The males have a host of tricks to survive the mating process. Some of them can quite literally mate at arm's length. Others sneak into a female's den disguised as another gal, or sacrifice their entire mating arm to the female and then make a hasty retreat.
It's all very macabre. It's also a paradox. Octopuses are some of the most antisocial, unfriendly animals alive. Yet their bodies have evolved in such a way that they must mate in the most intimate way possible: the male has to insert his sperm directly into the female's body using one of his arms. The resulting mating practices are not just a curiosity: they are a window onto how octopuses have evolved into the creatures they are today.
Octopuses and their close cousins the squid all belong to a group of animals called cephalopods. Both are actually molluscs, making them close relatives of oysters and limpets, but they have lost their shells.
Octopuses tend to be profoundly antagonistic towards each other. Unlike gregarious animals like dolphins, they appear to see their own kind primarily as competition, and sometimes food.
There's always the threat of cannibalism
Squid, which are downright social by comparison, mate in a distinctly unromantic way. A male squid swims by and deposits sperm in one quick move outside of the female's body. She can decide later whether to accept it.
But not so the octopus. "Octopus mating is definitely different than other cephalopods," says marine biologist Jean Boal of Millersville University in Pennsylvania. The male must deposit his sperm inside the female's body, at the risk of his life.

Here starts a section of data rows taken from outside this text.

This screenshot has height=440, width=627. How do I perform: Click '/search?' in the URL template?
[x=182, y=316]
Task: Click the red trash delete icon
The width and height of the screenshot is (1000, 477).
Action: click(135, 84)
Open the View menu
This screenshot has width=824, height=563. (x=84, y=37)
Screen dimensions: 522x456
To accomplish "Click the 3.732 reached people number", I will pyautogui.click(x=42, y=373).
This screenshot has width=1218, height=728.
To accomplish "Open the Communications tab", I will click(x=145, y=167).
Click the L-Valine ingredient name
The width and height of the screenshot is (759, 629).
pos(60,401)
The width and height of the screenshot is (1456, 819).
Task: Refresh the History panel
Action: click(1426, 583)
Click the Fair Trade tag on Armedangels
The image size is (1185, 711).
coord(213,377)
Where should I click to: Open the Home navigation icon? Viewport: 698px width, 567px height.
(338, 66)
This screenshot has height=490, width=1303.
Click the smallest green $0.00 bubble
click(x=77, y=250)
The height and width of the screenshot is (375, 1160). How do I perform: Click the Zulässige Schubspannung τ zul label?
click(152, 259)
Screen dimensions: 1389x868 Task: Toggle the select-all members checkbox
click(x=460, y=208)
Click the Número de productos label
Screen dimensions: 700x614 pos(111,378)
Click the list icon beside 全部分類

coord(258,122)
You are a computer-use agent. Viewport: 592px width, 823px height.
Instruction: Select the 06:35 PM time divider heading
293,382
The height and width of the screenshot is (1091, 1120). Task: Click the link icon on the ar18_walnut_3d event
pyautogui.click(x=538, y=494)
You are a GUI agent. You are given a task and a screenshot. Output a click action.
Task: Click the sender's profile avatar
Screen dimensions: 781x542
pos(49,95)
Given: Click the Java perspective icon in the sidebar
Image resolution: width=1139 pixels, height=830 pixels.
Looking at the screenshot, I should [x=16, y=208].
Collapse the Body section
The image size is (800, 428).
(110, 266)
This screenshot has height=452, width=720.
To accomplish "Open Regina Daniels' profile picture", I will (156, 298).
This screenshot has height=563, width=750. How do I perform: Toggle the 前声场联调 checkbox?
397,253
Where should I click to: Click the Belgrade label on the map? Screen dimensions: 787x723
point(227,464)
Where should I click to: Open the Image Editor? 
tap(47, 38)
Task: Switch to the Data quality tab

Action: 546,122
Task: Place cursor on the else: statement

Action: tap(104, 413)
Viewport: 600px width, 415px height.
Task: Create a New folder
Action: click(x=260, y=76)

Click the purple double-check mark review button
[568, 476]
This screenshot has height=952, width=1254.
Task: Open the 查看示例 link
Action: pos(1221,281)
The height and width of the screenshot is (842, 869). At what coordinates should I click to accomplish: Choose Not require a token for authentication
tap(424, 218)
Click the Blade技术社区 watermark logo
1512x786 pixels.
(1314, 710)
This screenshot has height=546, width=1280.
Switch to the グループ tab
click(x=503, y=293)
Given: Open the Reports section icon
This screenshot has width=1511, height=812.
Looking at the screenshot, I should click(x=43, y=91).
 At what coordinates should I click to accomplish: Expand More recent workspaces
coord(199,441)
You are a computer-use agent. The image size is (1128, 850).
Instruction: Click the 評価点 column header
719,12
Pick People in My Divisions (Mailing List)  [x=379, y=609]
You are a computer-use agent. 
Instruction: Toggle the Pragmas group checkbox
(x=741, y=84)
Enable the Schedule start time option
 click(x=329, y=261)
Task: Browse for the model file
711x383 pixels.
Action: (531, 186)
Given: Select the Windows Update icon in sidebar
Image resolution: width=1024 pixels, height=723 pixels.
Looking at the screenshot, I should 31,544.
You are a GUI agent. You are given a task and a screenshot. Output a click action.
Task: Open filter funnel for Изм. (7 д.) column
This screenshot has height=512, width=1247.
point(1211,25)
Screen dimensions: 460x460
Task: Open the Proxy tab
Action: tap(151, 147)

"There's always the threat of cannibalism," says Richard Ross of the California Academy of Science's Steinhart Aquarium.
We don't know how often female octopuses eat the males, but Christine Huffard of the Monterey Bay Aquarium Research Institute in California has seen it happen many times.
She strangled him and took him back to her den to feed on
In one instance, she and her colleagues observed two day octopuses mating on a reef in Indonesia. After about 15 minutes of copulation, the female lunged and wrapped two arms around the male's bulbous body, his mantle. A few minutes later, the male was motionless. The female then carried the corpse to her den, where he presumably became dinner.
In another instance, researchers watched a large female day octopus off the coast of Micronesia. A small male mated with her a dozen times. But then the male went in for a 13th mating session, and the female turned on him. She strangled him and took him back to her den to feed on over the course of the next two days.
Sexual cannibalism does happen in nature - witness the male-eating praying mantis and black widow spiders - but strangulation during mating is a rarity, Ross says. It may not be all bad for the male, though.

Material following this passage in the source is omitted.